Now Dr Fauci is talking about the “inevitable return of infections,” and I thought about the wisdom of our Native people. A governor in South Dakota is threatening to sue native tribes for attempting to keep the virus out of their community by setting up roadblocks, “checkpoints,” on state roads.
“The chairman of the Cheyenne River Sioux tribe, Harold Frazier, issued a statement in response to the governor on Friday, saying: “We will not apologise for being an island of safety in a sea of uncertainty and death.”
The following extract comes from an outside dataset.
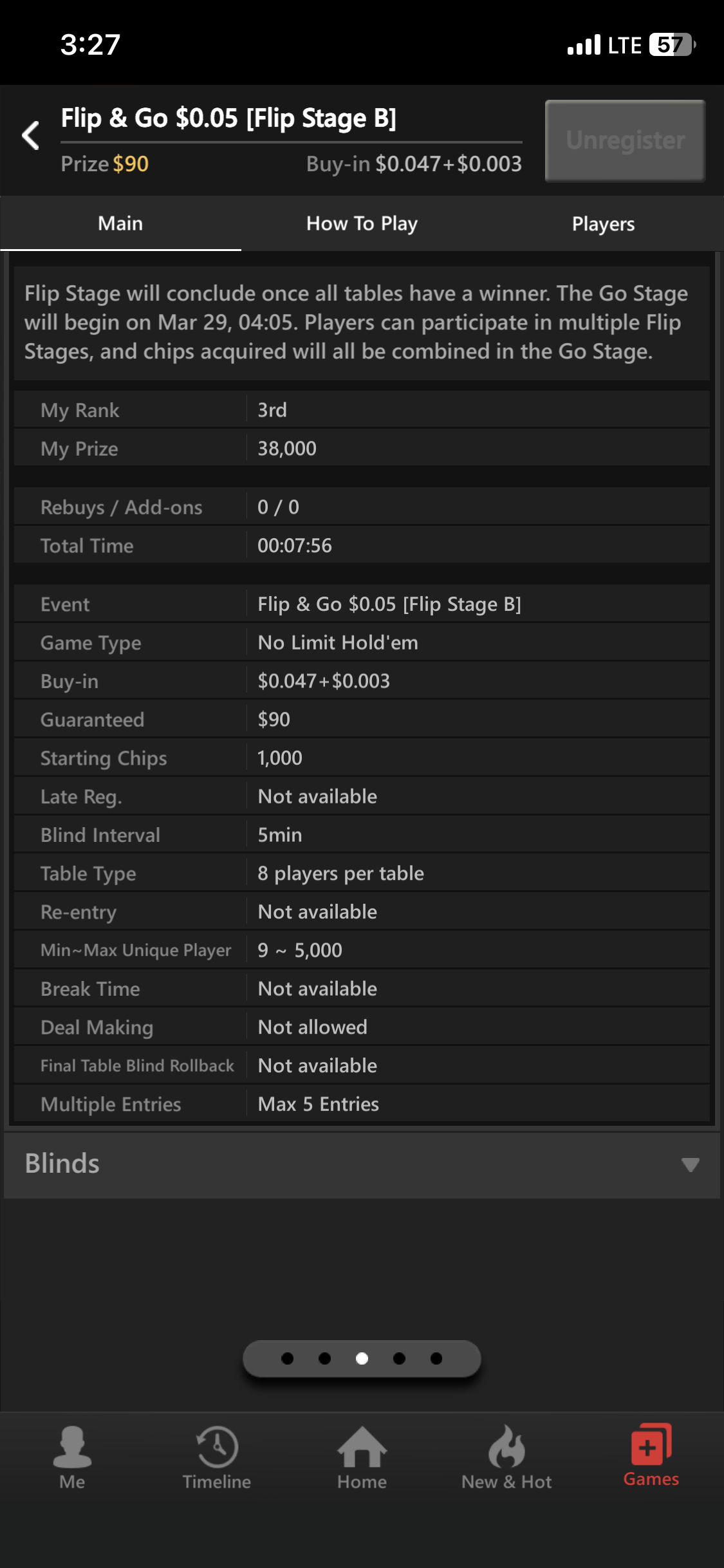Click the Blinds dropdown triangle arrow
The width and height of the screenshot is (724, 1568).
click(x=690, y=1165)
“You continuing to interfere in our efforts to do what science and facts dictate seriously undermine our ability to protect everyone on the reservation,” he added. https://www.bbc.com/news/world-us-canada-52615311
Our country has infected Native Americans before, we have thrown them off their land and herded them into reservations like the Cheyenne River Sioux, who have only one hospital with no intensive care beds. It happens that my Parnassus First Edition Club book this month is all about tribal history. “The Night Watchman” by Louise Erdich.
“Based on the extraordinary life of National Book Award-winning author Louise Erdrich’s grandfather who worked as a night watchman and carried the fight against Native dispossession from rural North Dakota all the way to Washington, D.C., this powerful novel explores themes of love and death with lightness and gravity and unfolds with the elegant prose, sly humor, and depth of feeling of a master craftsman.”
Today Dr Fauci is “cautiously optimistic.” I wish I felt the same way. I used to worry about violent, mentally ill patients in the ER when my daughter announced she was interested in Emergency Medicine. I never thought about a virus like this, even though Bob has dealt with Ebola, H1N1 and HIV over the course of his career. This morning the Bride called on her way to work, she is a courageous and resilient young woman, so I must let go of my fear. I must focus, and try to create an island of calm in the midst of this crisis.
I must order an embroidery hoop online. This was yesterday, in the garden.
I finally tackled a bit of spring cleaning today. All this time and do you think I could get motivated? Nope, not at all. But, I made a deal with myself last evening that if I did the onerous tasks I absolutely detest, then I would allow myself to slack off for the rest of this forced seclusion (well except for the usual daily tasks of cooking, laundry, dishes, etc.).
I am very interested in native history and spirituality. I am hoping the library opens again soon so I can get the book you mention here. I am Canadian, but the experiences of indigenous peoples are much the same in both our countries. So, thanks for the recommendation.
Hope you can find an embroidery hoop. And, I hope you and your family stay safe and healthy.
Thank you Carol! I remember my mother taking down the blinds and washing them in the bath tub each spring! I wish I had that kind of energy. But this feeling of “no rush, no pressure” I thought I’d love, and I do to a point, but it’s wearing thin. Seems I do need a deadline! Hope your deal with yourself works, I just wouldn’t climb any ladders. Stay well, Chris
I am too tired to go walking with my camera after all the work today, but hope to foray into the woods, or at least a park tomorrow.The bears are on the move so it’s a bit daunting to think of walking alone in the woods right now.
My blinds can stay dusty – let’s not go crazy now. LOL
Thanks, Chris. May you stay healthy and safe as well.